» **Given information**

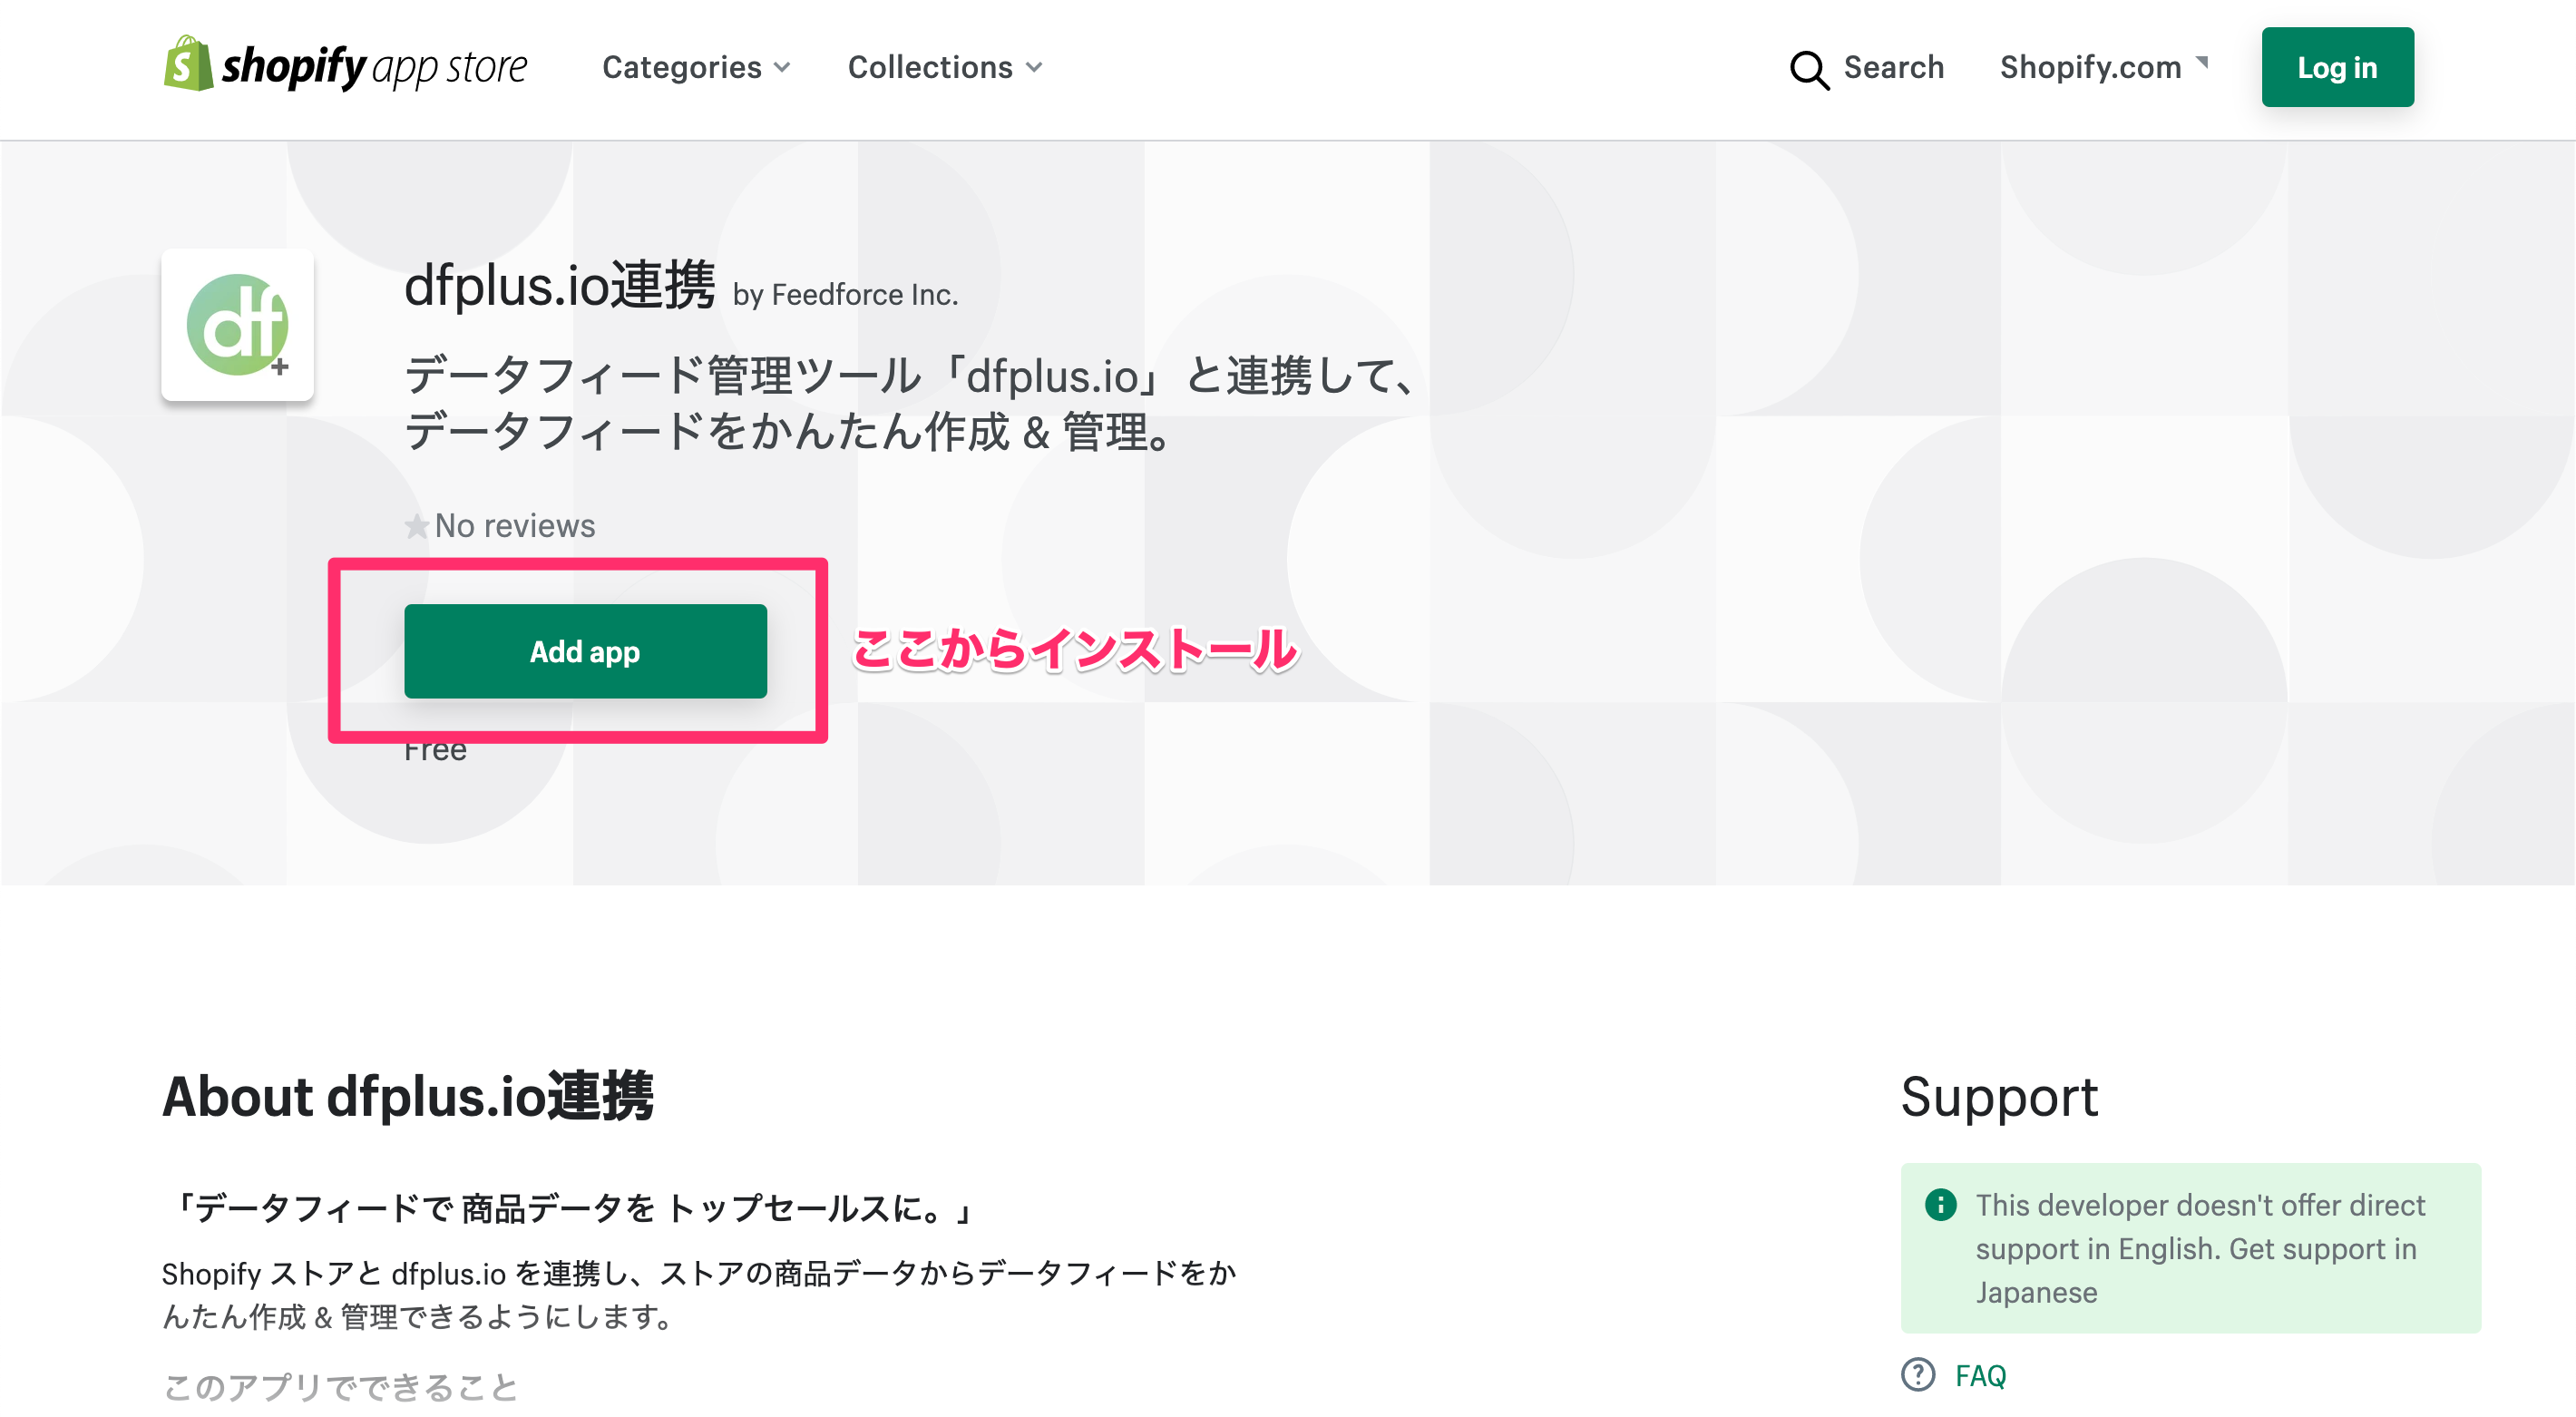Open the Collections menu
This screenshot has height=1417, width=2576.
tap(946, 67)
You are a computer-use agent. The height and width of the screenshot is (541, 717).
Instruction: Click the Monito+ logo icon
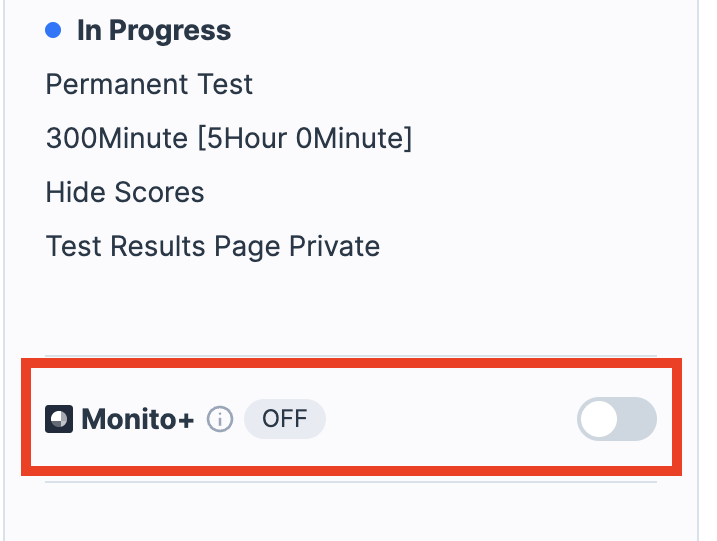[x=59, y=419]

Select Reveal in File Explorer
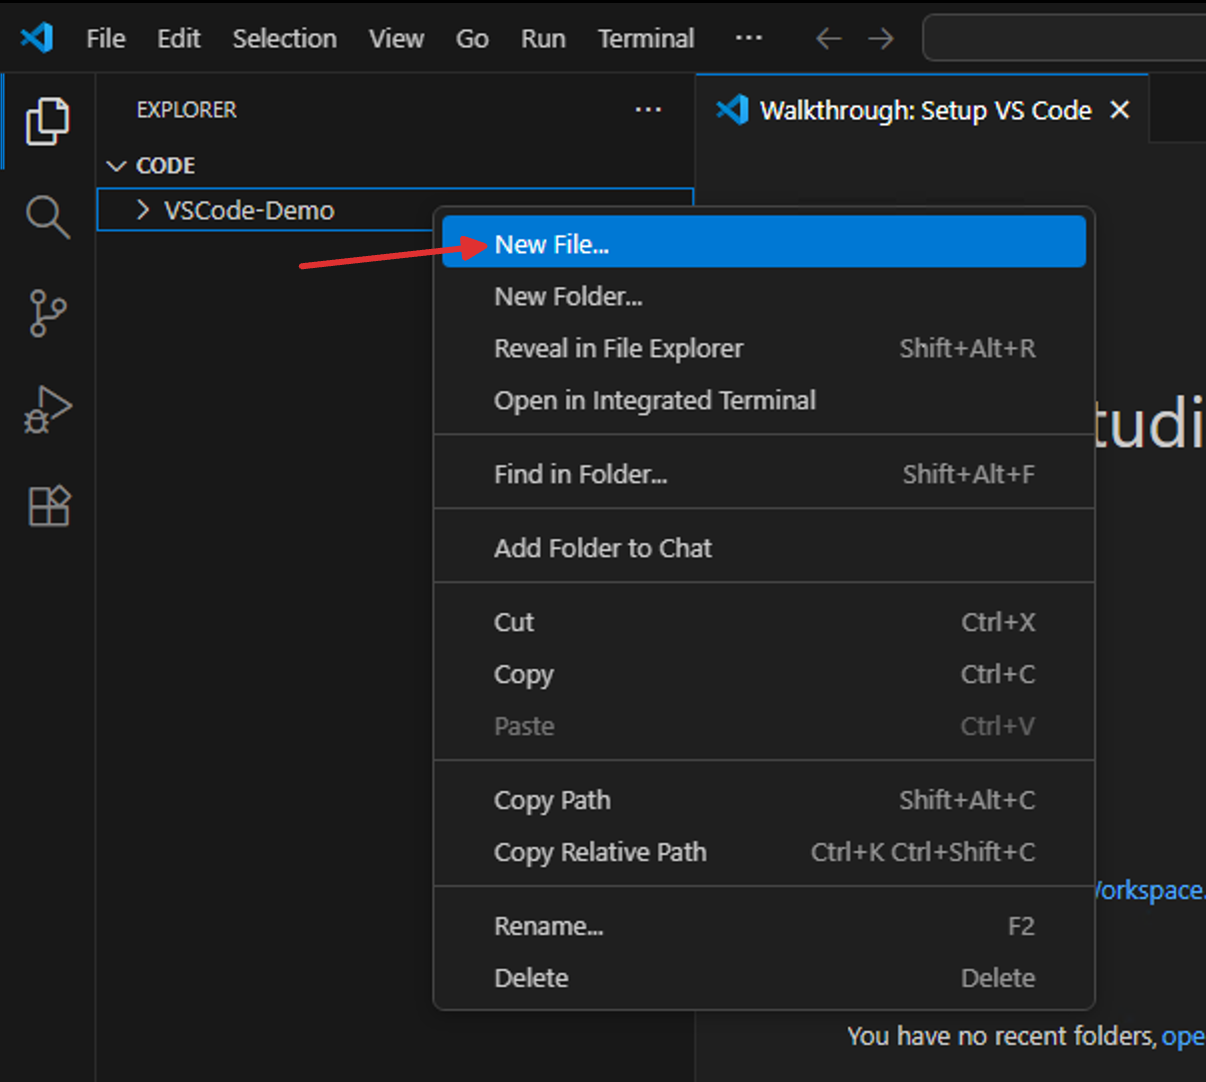618,349
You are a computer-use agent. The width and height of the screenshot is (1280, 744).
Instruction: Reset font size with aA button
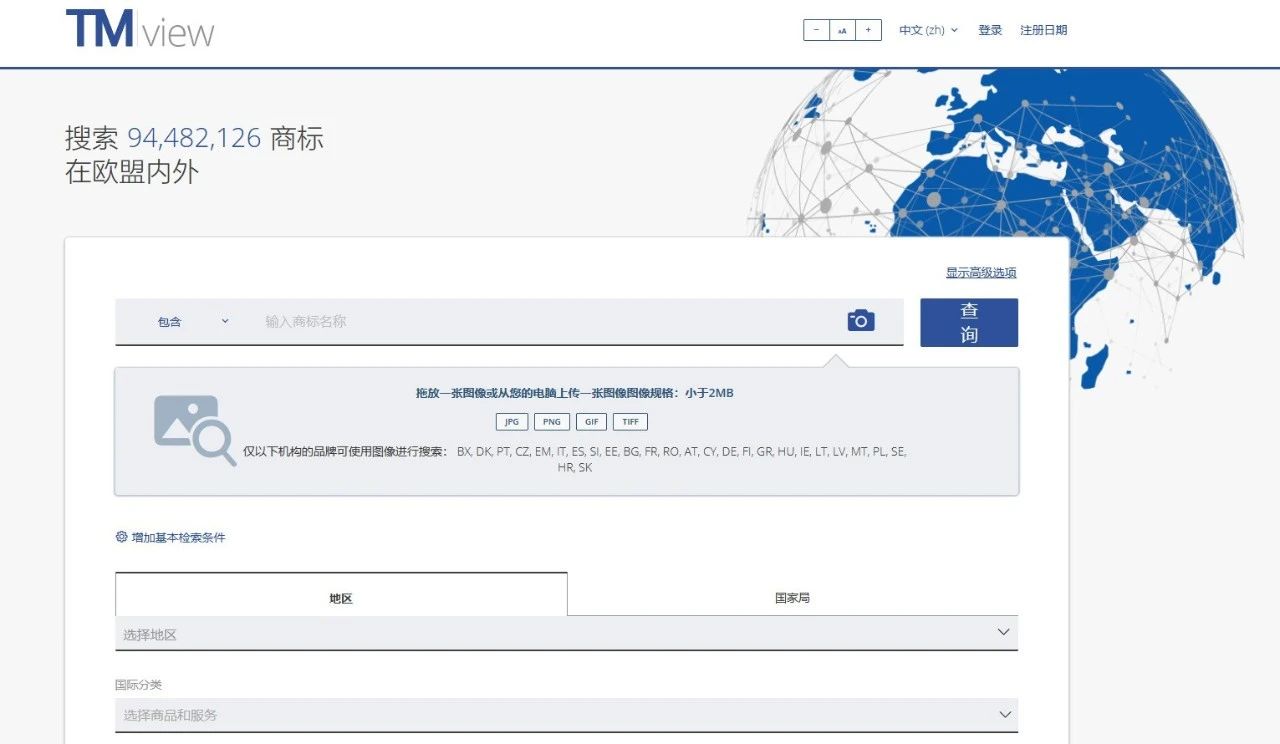click(842, 30)
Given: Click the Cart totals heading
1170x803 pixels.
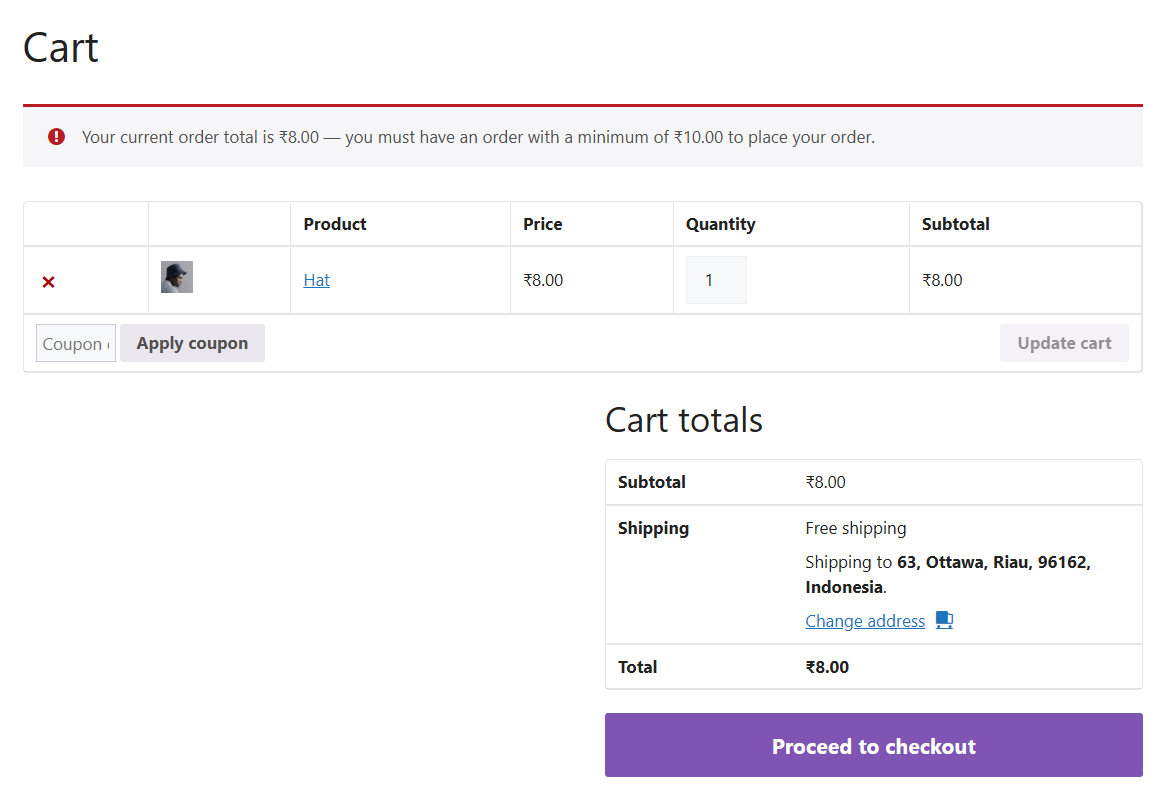Looking at the screenshot, I should (684, 420).
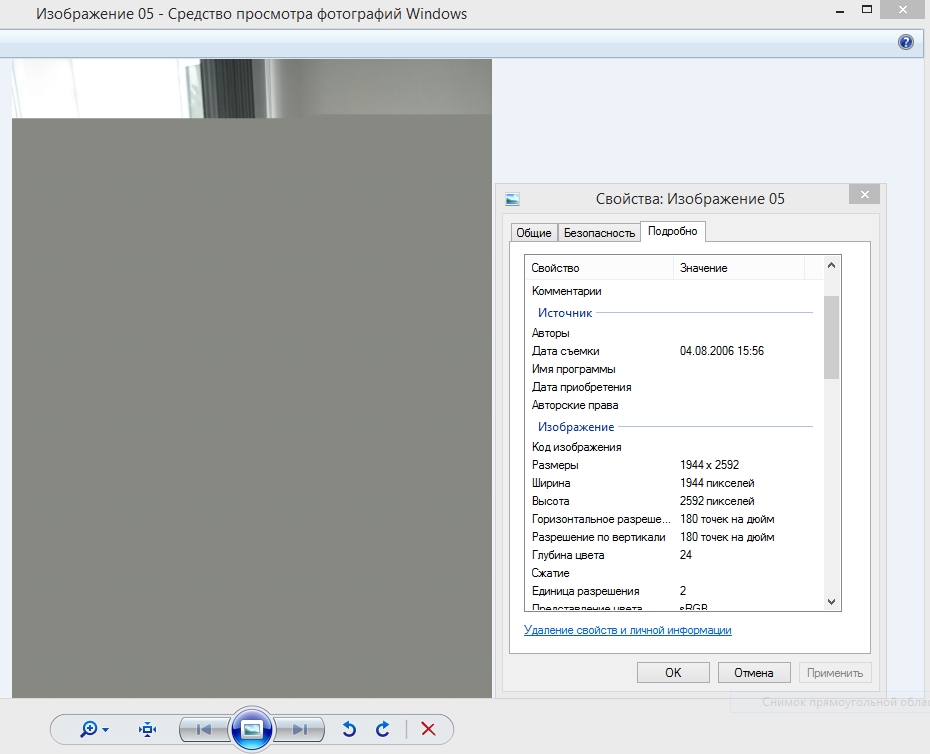Rotate the image clockwise

[x=382, y=729]
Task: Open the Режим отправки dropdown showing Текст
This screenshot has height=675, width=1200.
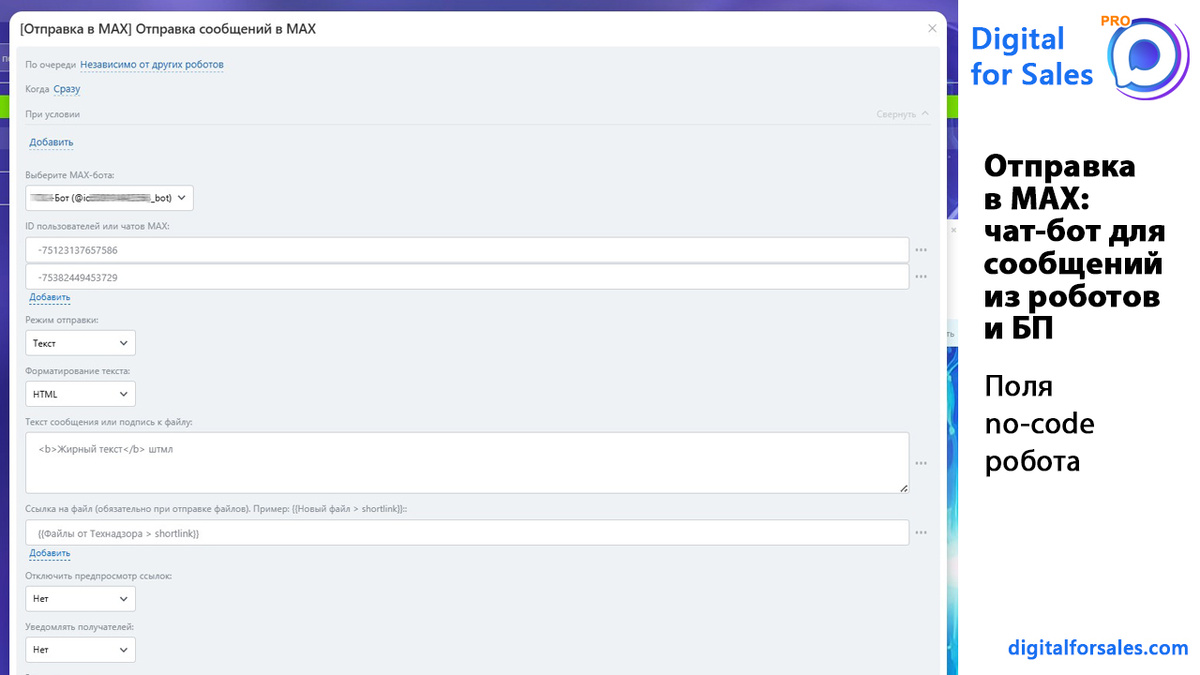Action: [x=80, y=343]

» **Aim of the task**
What is needed is an exact restatement of the lines from the line with "You are a computer-use agent. The height" through the final line of the data, pictures excluded.

» **Task result**
You are a computer-use agent. The height and width of the screenshot is (541, 717).
Instruction: Click the Monito+ logo icon
[x=59, y=419]

Select Reveal in File Explorer
618,349
You are a computer-use agent. The width and height of the screenshot is (1280, 744).
Instruction: Reset font size with aA button
click(842, 30)
Given: Click the Cart totals heading
1170x803 pixels.
Looking at the screenshot, I should (684, 420).
Rotate the image clockwise

[x=382, y=729]
Task: Open the Режим отправки dropdown showing Текст
This screenshot has height=675, width=1200.
Action: [x=80, y=343]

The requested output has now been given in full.